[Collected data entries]
=== Begin Enclosure ===
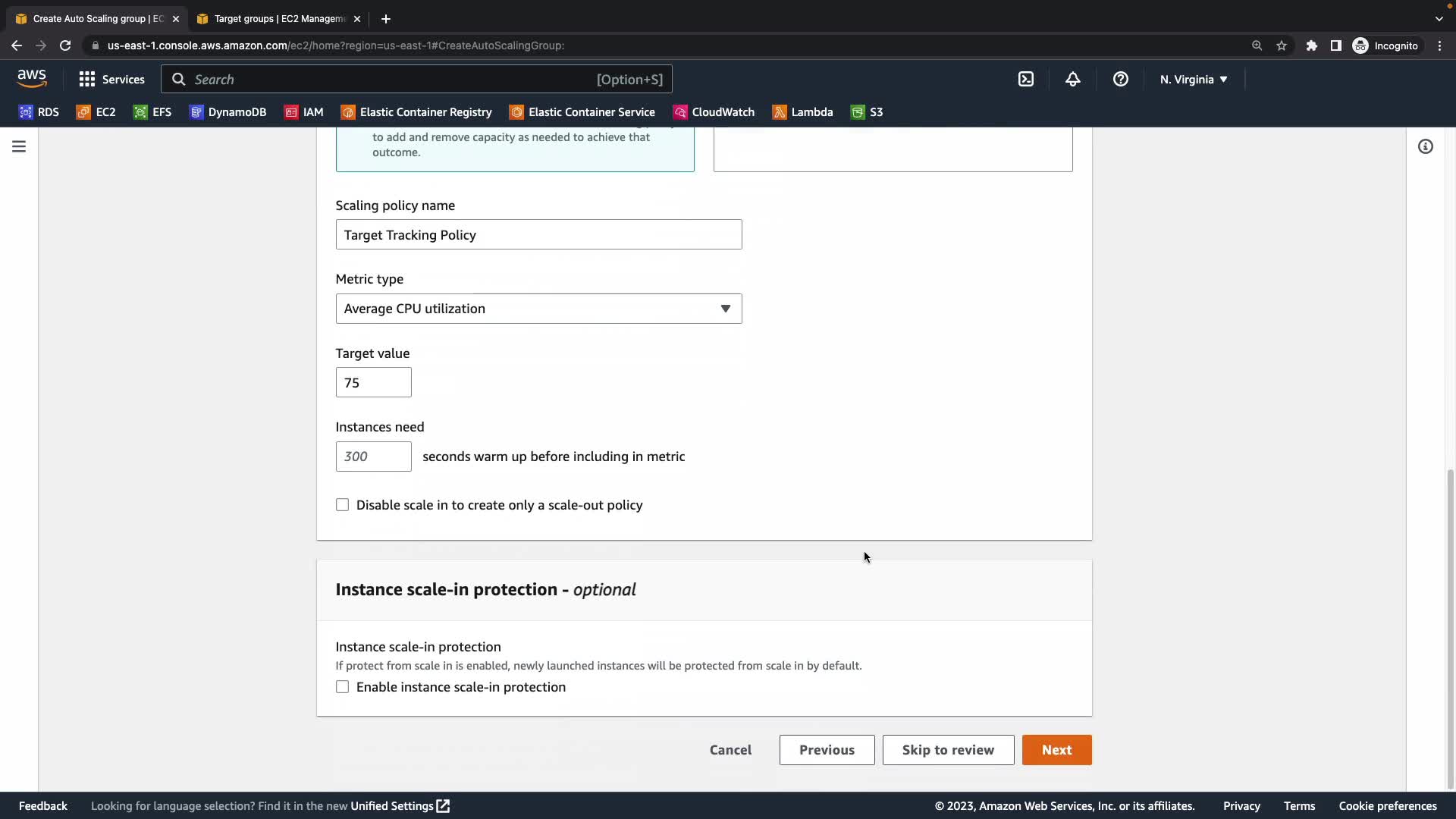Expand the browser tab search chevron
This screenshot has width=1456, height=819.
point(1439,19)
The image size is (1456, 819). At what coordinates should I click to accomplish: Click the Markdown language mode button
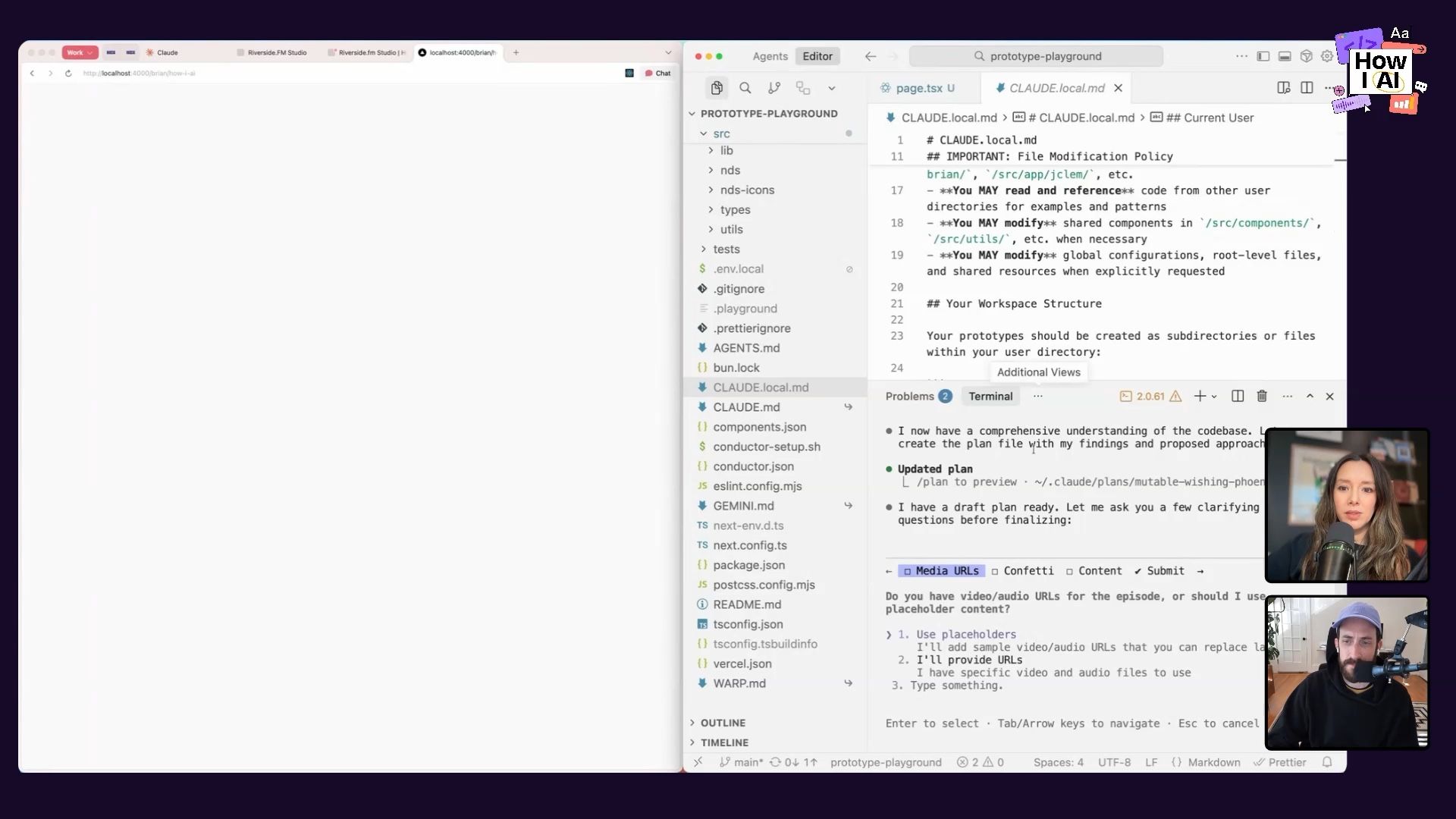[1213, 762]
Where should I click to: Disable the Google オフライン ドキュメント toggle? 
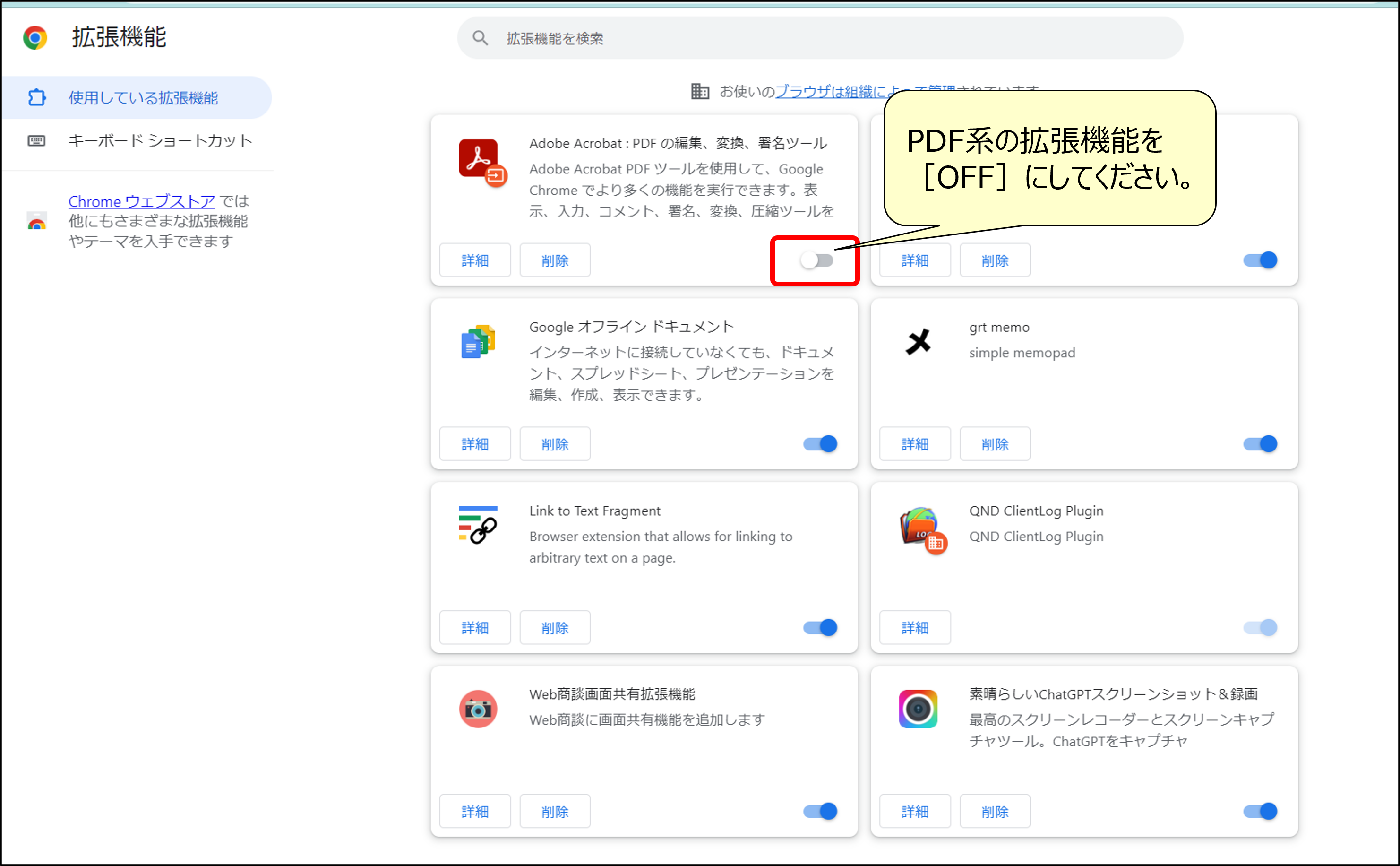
=== End Enclosure ===
• Task brief:
Return exactly, with no pictures, each line from the one that contains "The image size" through the end of the entries above, both ends included.

• Solution for this exercise:
The image size is (1456, 819). At what coordinates should I click to accomplish: Click the Markdown language mode button
[1213, 762]
Where should I click to: Disable the Google オフライン ドキュメント toggle? 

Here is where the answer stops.